Moreover, basic information about forest-dwelling peoples is often lacking or
highly inaccurate.[xix]
There is also considerable nervousness about the political and institutional
implications of this kind of ‘top-down’ approach to forest-policy making:
who is involved in developing these visions? Who is included and who is left
out? Whose interests are strengthened and whose marginalised in these visioning
exercises?
Detractors
have thus raised a whole series of questions about the ‘forest visioning’
approach. Is it prudent to base forest policy-making on an acceptance of future
consumption patterns? Shouldn’t reduction of demand be prioritised instead? If
sustainability is the objective, shouldn’t production targets be derived from
the real potential of forest ecosystems to sustainably yield timber rather than
on consumer demand projections? How does such a vision and set of targets
translate into operational objectives for Bank staff? What connections are there
between the vision and the Bank’s poverty alleviation goals? How can such
approaches best be tailored to suit any one country or locality? Above all,
where do people fit into this vision? How does such an approach fit with the
notion of ‘sustainable development’ elaborated by the World Commission on
Environment and Development and adopted by the World Bank, in which ‘local
people should have a decisive voice in the formulation of policies about
resource use in their areas’’?[xx]
This
paper thus explores the inherent tensions between the global visioning approach
and the concerns of local communities, specifically indigenous peoples, pressing
for rights to their territories and to self-determination and seeking local
solutions to local problems.
Before
examining the social implications of the new ‘global vision’ or
‘intensification model’, it is important to recall previous experiences in
developing global visions for forests. Global approaches to conservation
planning have long been favoured by conservationists and have been expressed
through previous visions such as the World Conservation Strategy of the early
1980s, which led to the development of national conservation strategies and in
turn triggered a number of other environmental and forestry planning processes.[xxi]
These have included processes such as the Biodiversity Conservation Strategy led
by the IUCN, National Environment Action Plans promoted by the World Bank,
Tropical Forestry Action Plans, promoted by the World Bank, UNDP, FAO and WRI,
and a host of others.[xxii]
All these approaches have been criticised for failing to address the underlying
causes of environmental degradation, for imposing top-down plans on developing
countries and local communities and for failing to take into account critical
local issues such as: the effectiveness of national regulatory frameworks;
institutional capacity; prevailing power relations; human rights; land tenure;
women’s interests; indigenous peoples; and ecological realities.[xxiii]
The
experience with the Tropical Forestry Action Plan (TFAP) is particularly
relevant. Like the new ‘global vision’, the TFAP emerged from a global
review of the current forest situation.[xxiv]
It advocated a major expansion of plantations as a way of supplying global
demand for wood products and promoted the intensification of ‘sustained
yield’ forestry to promote national development goals and curb deforestation.
It also called for substantial additional funds to achieve these goals.[xxv]
Almost immediately the plan ran into a storm of criticism, principally for its
failure to prioritise the interests of local communities. The plan excluded the
participation of civil society in its elaboration, proposed technical solutions
to address what many saw as political problems, reinforced existing power
relations and thus institutionalised the status
quo while further marginalising the poor and the powerless.[xxvi]
Although the proponents promised procedural reforms, subsequent reviews of the first 'national forestry action plans'
first by the World Rainforest Movement and then by the WRI and FAO, demonstrated
that the TFAP process was indeed seriously flawed, ignored the needs and rights
of local communities and indigenous peoples, and was intensifying forest loss.

Dataset section →
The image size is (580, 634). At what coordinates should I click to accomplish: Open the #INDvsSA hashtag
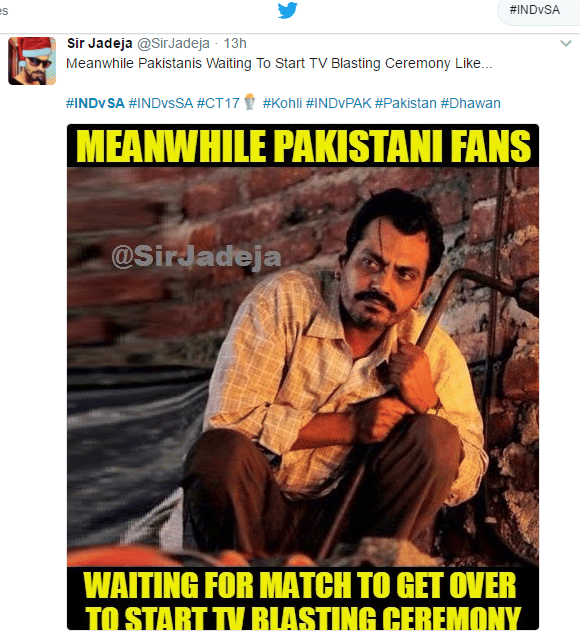tap(161, 104)
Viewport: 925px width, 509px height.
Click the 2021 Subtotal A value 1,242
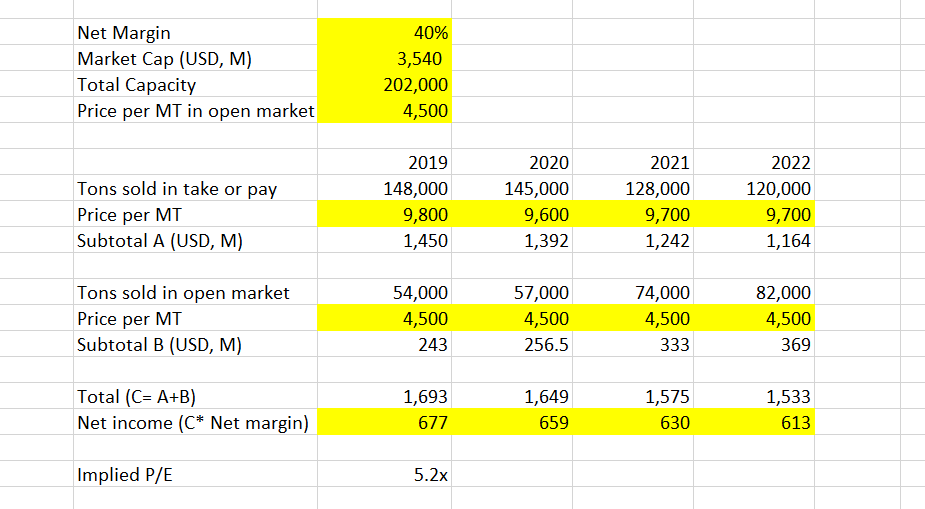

Work request 1 →
For each statement about the forest-policy passage, answer yes or no and quote the words that settle it: (a) The Tropical Forestry Action Plan called for substantial additional funds. (b) Civil society took part in drawing up the Tropical Forestry Action Plan. (c) The World Conservation Strategy dates from the early 1990s.
Work request 2 →
Summarize the forest-policy passage in two sentences.
Work request 3 →
Write the next part of the forest-policy passage, picking up after its last sentence.
The data play no part in what follows.

Task result 1 →
(a) Yes: "It also called for substantial additional funds to achieve these goals."
(b) No: "The plan excluded the participation of civil society in its elaboration"
(c) No: "the World Conservation Strategy of the early 1980s"

Task result 2 →
Critics have raised many questions about the top-down "forest visioning" approach, such as whose interests it serves and where people fit into it, and the paper explores the tensions between this approach and indigenous peoples seeking rights to their territories and self-determination. Earlier global visions, especially the Tropical Forestry Action Plan, were criticized for imposing top-down plans and ignoring local communities, and later reviews showed that the plan was seriously flawed and was intensifying forest loss.

Task result 3 →
The revelations were so shocking that a decision to ‘revamp’ the TFAP was
taken that same year at the G-7 summit. Although strong efforts were then made
to reform the TFAP, the FAO proved reluctant to open up the process to other
‘stakeholders’ such as indigenous peoples and NGOs and the other
international agencies gradually dropped out of the programme. The main lesson
of the TFAP was its demonstration of the need to move forest policy-making out
of the narrow confines of the 'forestry sector' and to adopt a much more
integrated and participatory approach. The lessons of the TFAP experience can be
set out in a table.[xxvii]
Original TFAP
Proposed reforms
'Timber-Centric'
'Holistic'
Commercially oriented
Needs oriented
Forestry focused
Multi-disciplinary
Sectoral
Cross-Sectoral
Top-down/ prescriptive
Bottom-up/ participatory
Project focused
Programmatic
Donor-driven
Country-driven
Proponents of the new ‘global vision’ would
do well to recall these controversies and errors, before falling into the same
trap.
Definitions:
There is no internationally agreed definition of indigenous peoples. In practice at the international level, the term includes a very wide variety of human societies including the ‘native’ and ‘aboriginal’ peoples of the Americas and the Pacific, the ‘tribal peoples’ and ‘minority nationalities’ of Asia and many non-dominant and discriminated ethnic groups in Africa. Indigenous peoples themselves insist on the principle of self-identification and see efforts to impose definitions on them as an affront to their right to self-determination. The principle of self-identification has been accepted by the International Labour Organisation (Convention 169 Article 1(2)) and by the United Nations Draft Declaration on the Rights of Indigenous Peoples and is adhered to in this document. The same principle has been accepted by the WorldWide Fund for Nature and the World Commission on Protected Areas.
For
the purpose of its operations, the World Bank adopts a broad approach and treats
as indigenous peoples those “social
groups with a social and cultural identity distinct from the dominant society,
which makes them vulnerable to being disadvantaged in the development process”.
Key characteristics used by the Bank for identifying such peoples include:
·
close attachment to ancestral territories and to
natural resources in these areas
·
self-identification and identification by others as
members of a distinct group
·
an indigenous language, often different from the
national language
·
presence of customary social and political
institutions
·
primarily subsistence-oriented production.
A
people need not demonstrate all these characteristics to be considered as an
indigenous people by the Bank. The Bank’s inclusive approach thus includes as
indigenous peoples, the ‘tribal peoples’ of Asia, Afro-American groups in
Latin America and many marginalised ethnic groups in Africa.
Numbers,
Rights, and State policies:
Indigenous
peoples are estimated by the International Labour Organisation to number some
300 million worldwide. They speak as many as 4,000 of the world’s
approximately 6,000 languages. International law recognises their rights inter alia to:
·
the ownership, control and management of their
traditional territories, lands and resources.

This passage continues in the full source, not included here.